People and Performance
People and Performance is a business unit of DTF. The People and Performance business unit comprises the following teams: Communications and Digital Engagement Team; Business Performance and Reporting; Human Resources; Organisational Development; and Work Health and Safety.
Equity, Diversity and Inclusion Committee
The Equity, Diversity and Inclusion Committee advocates the importance of equity, diversity and inclusion with respect to all staff across DTF regardless of gender, race, age, religious beliefs or personal commitments. The Committee maintains a focus on the strategies, policies and plans that raise awareness and create cultural change in relation to:
- prevention of violence against women
- gender equality in leadership
- Increasing diversity and inclusion in DTF to provide equal opportunity to all employees regardless of their differences
- advancing the reconciliation movement
- access and inclusion for people living with disability
- wellbeing for DTF staff.
Supported decision-making is the best practice approach to enhance the ability of people with disability to make their own decisions. When someone makes a decision on behalf of another person without their consent, a fundamental right is being denied. This applies to every person, including people with disability. While the right to make our own decisions has always been there, it is a right that not everyone with a disability has enjoyed. For people who have difficulty making a particular decision, supported decision-making is an approach that demonstrates respect for people’s rights to make decisions about their own lives.

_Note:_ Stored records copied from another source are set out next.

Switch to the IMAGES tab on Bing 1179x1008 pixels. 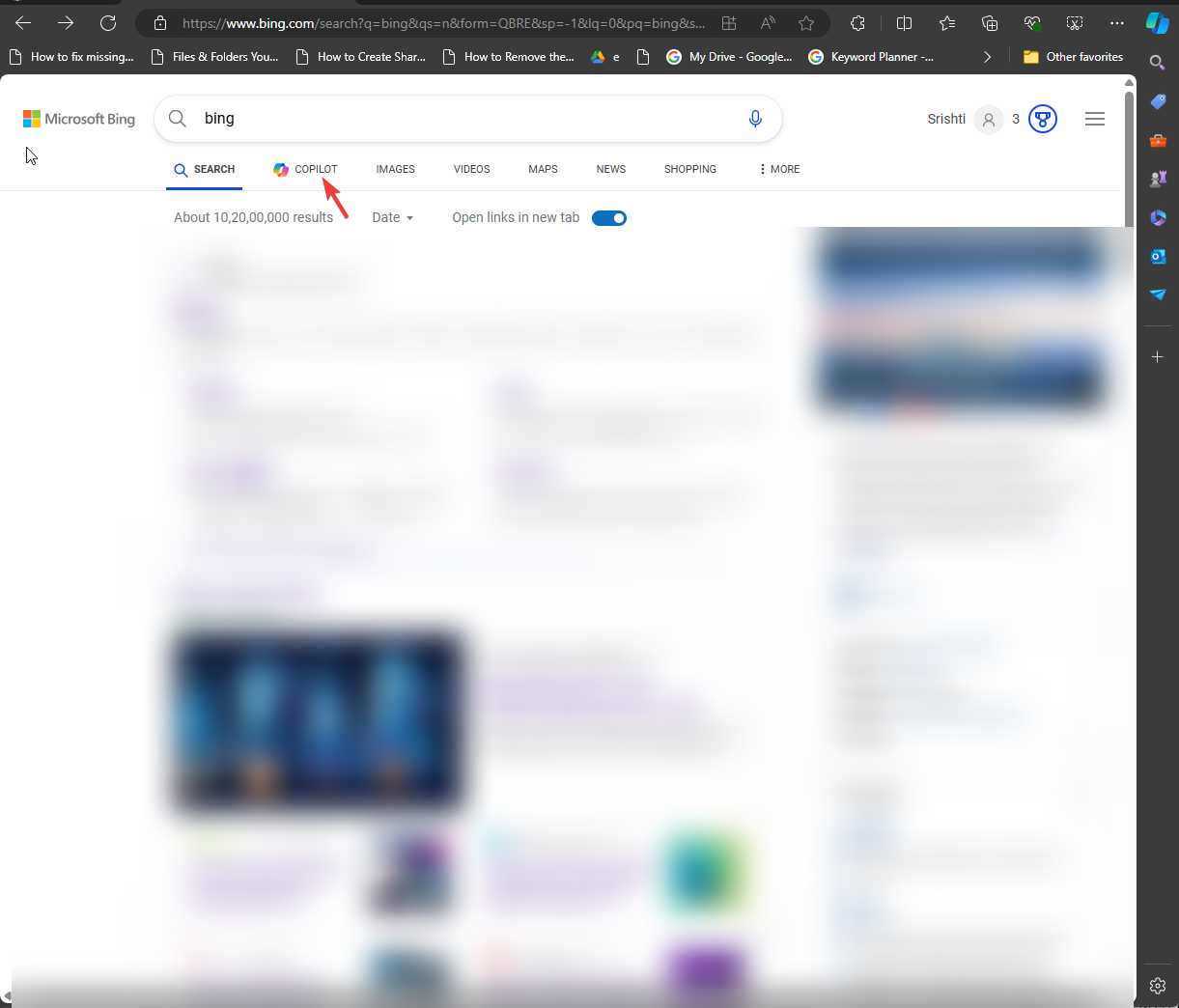(x=395, y=169)
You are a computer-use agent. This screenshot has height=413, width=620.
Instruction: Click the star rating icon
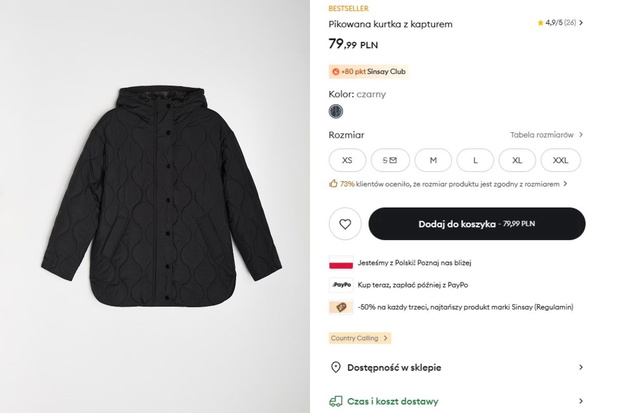(540, 23)
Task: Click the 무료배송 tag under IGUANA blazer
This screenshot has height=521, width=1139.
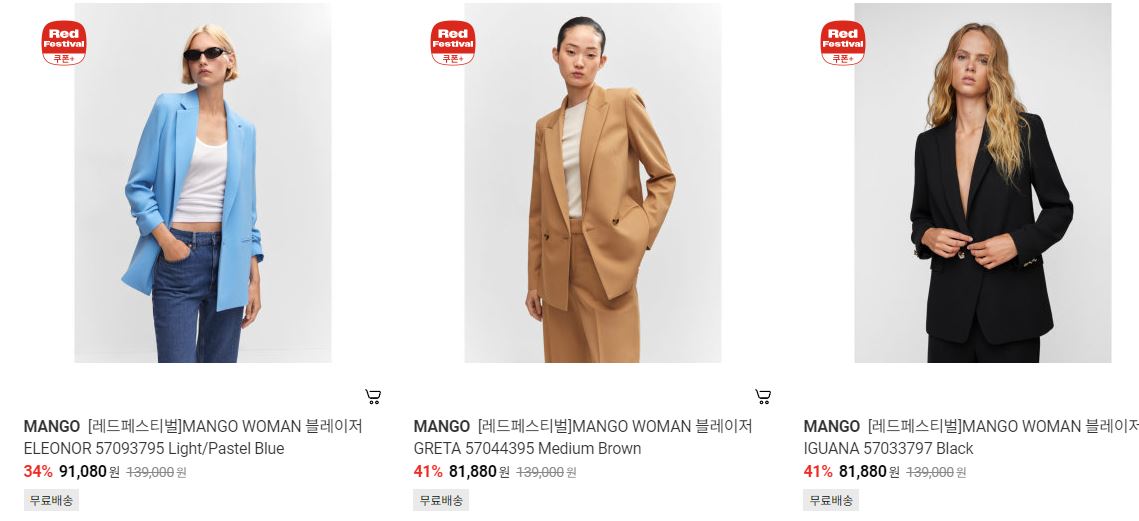Action: [831, 500]
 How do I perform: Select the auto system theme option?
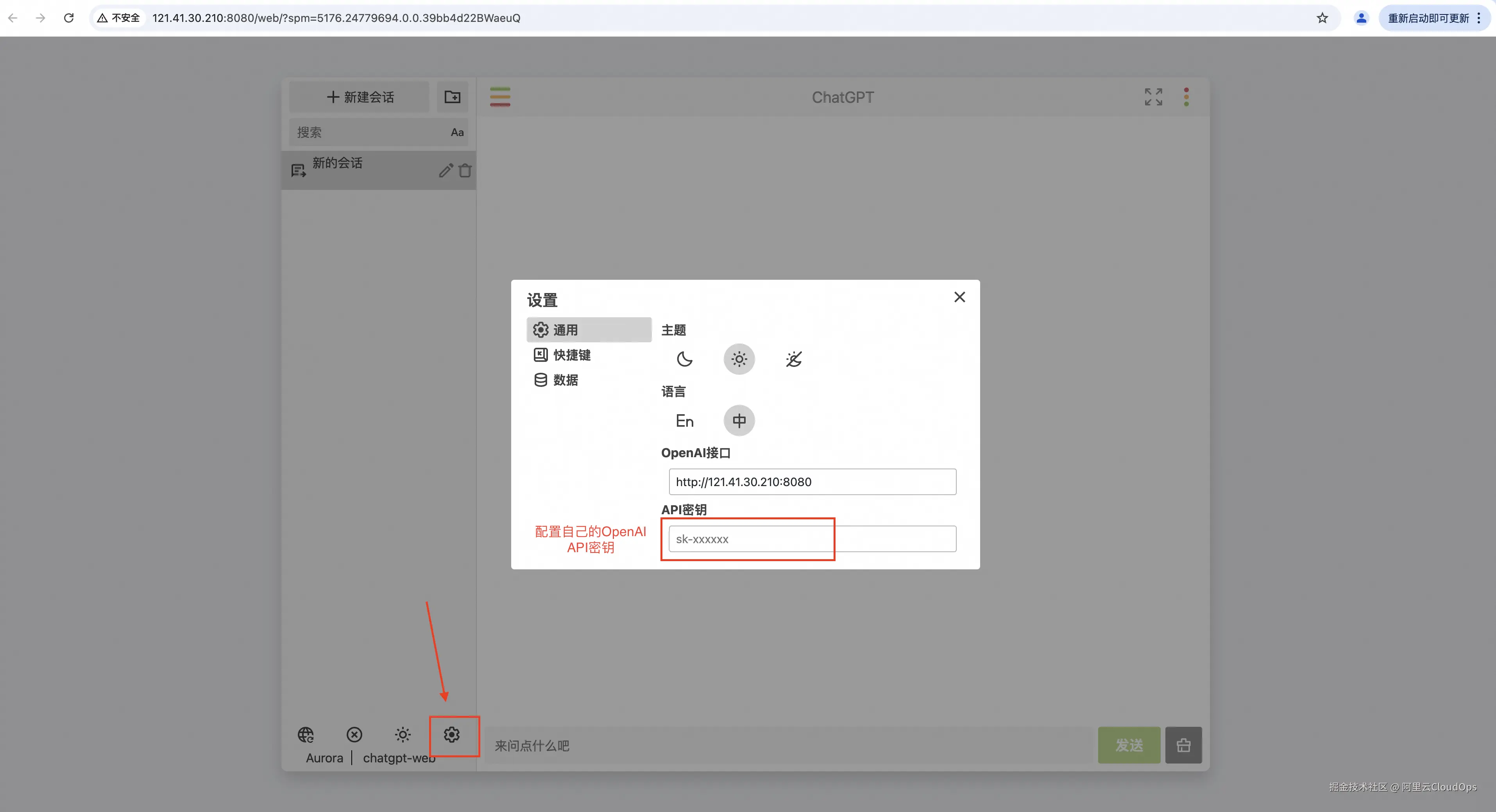point(793,359)
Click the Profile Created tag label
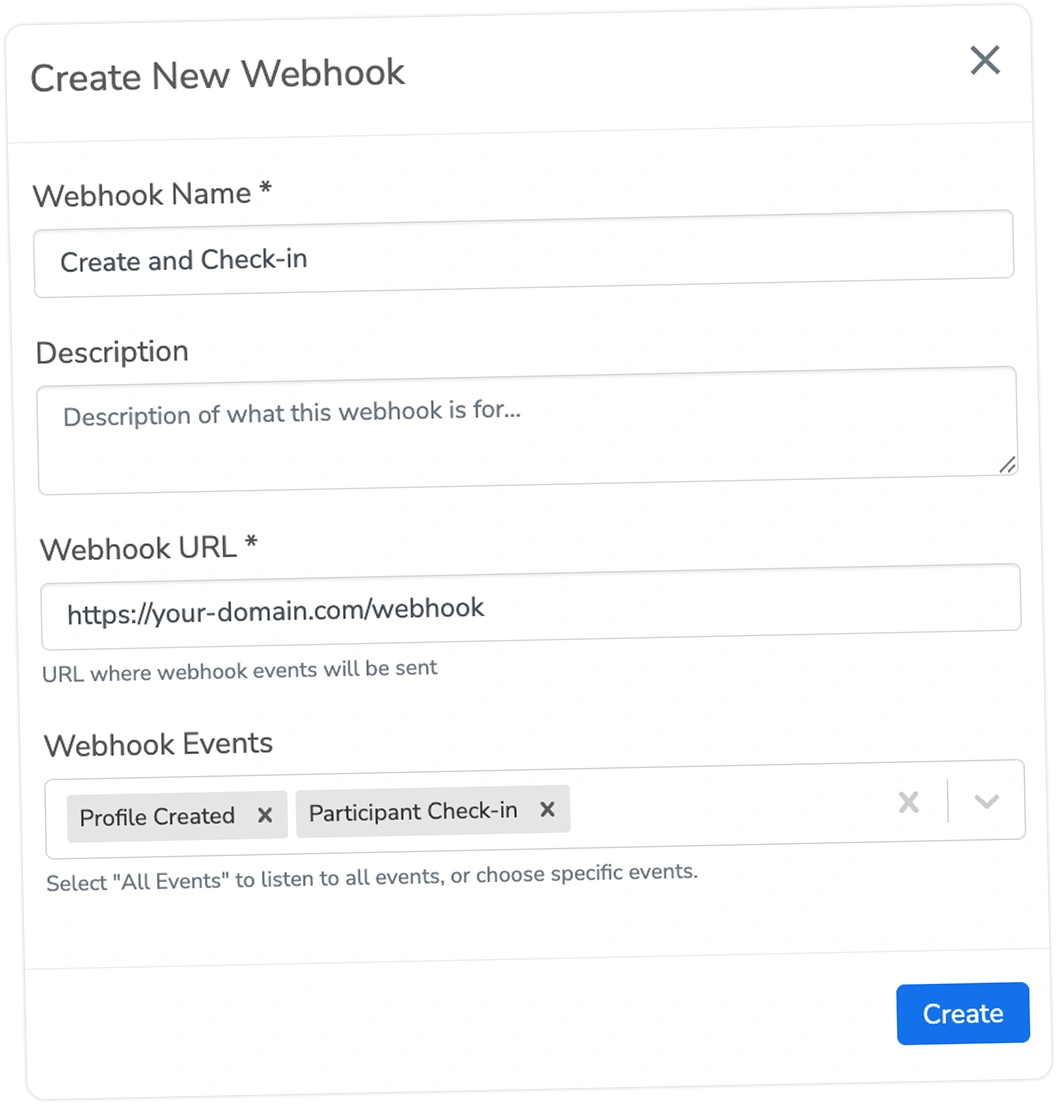Screen dimensions: 1056x1104 tap(158, 817)
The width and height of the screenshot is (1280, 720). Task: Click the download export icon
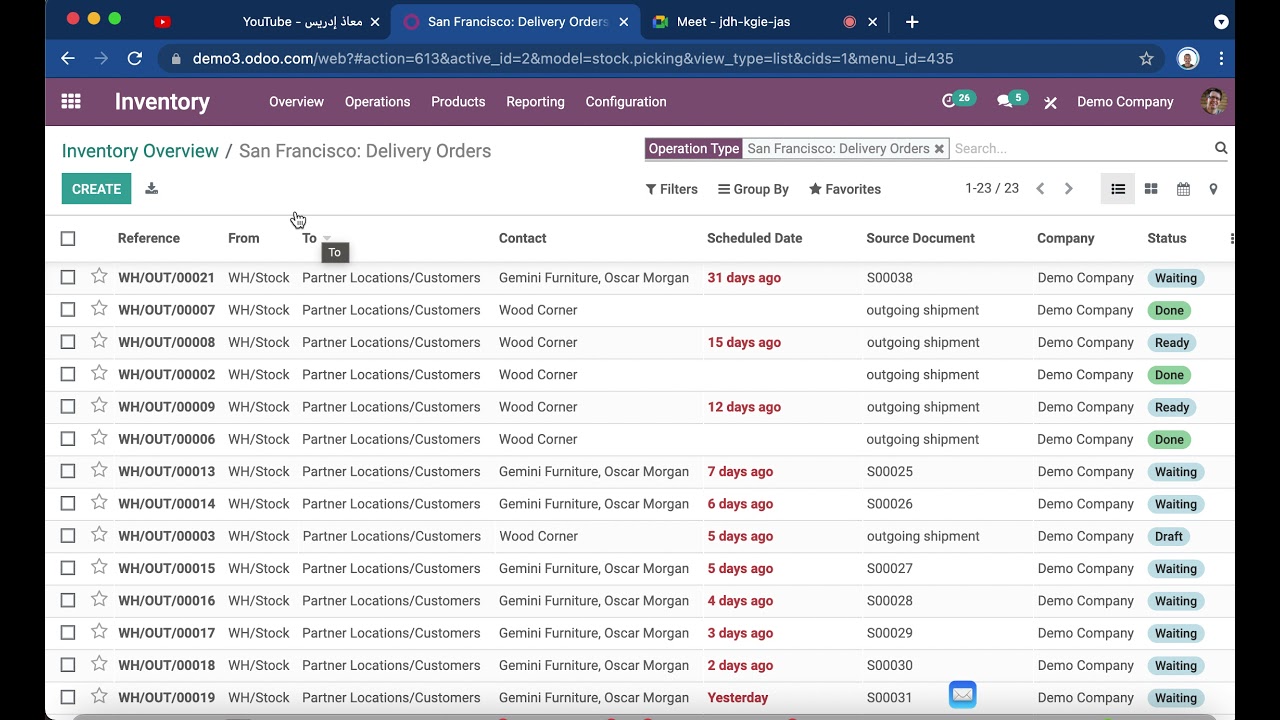[152, 188]
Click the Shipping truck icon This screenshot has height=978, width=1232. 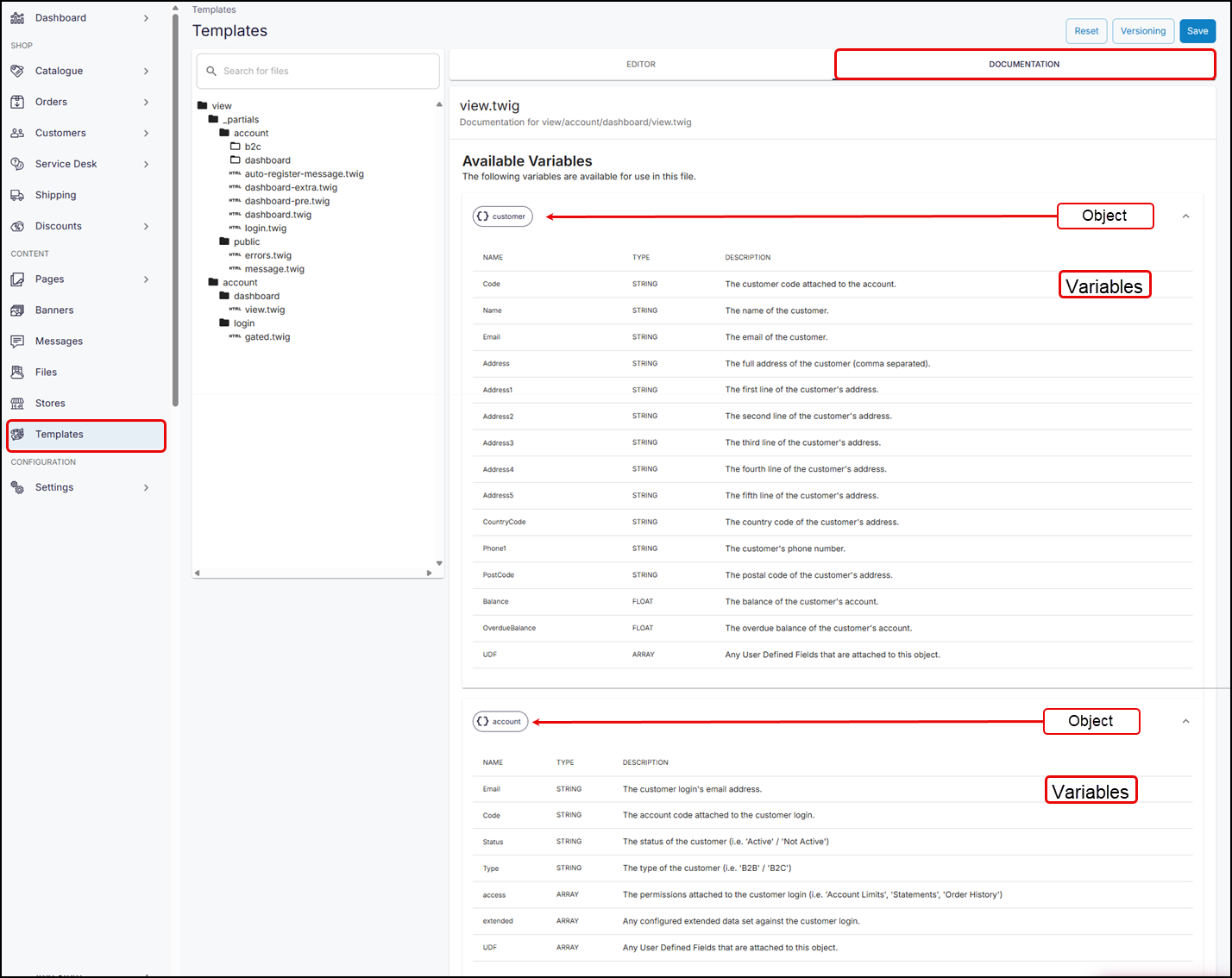pos(17,195)
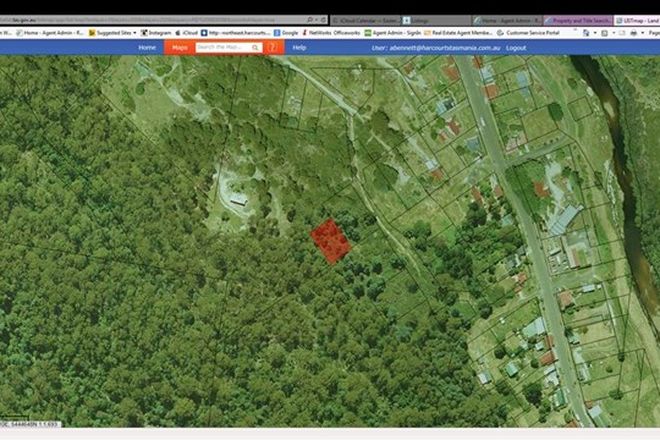Open the Instagram bookmark in favorites bar

tap(153, 33)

Some people who live with disability can face barriers at work because of how their work situation is organised. In many cases, these barriers can be removed by changing some feature of the workplace environment. Making these changes is commonly referred to as ‘reasonable adjustment’. Employers have a responsibility to make reasonable adjustments to the workplace so that an employee with disability can do their job effectively. Failure to do so may amount to discrimination.
United Nations Convention on the Rights of Persons with Disabilities: a human rights treaty that aims to change attitudes and approaches to people with disability. It reaffirms that all people with disability must enjoy human rights and fundamental freedoms.
Universal Design involves creating facilities, built environments, products and services that can be used by people of all abilities, to the greatest extent possible, without adaptations.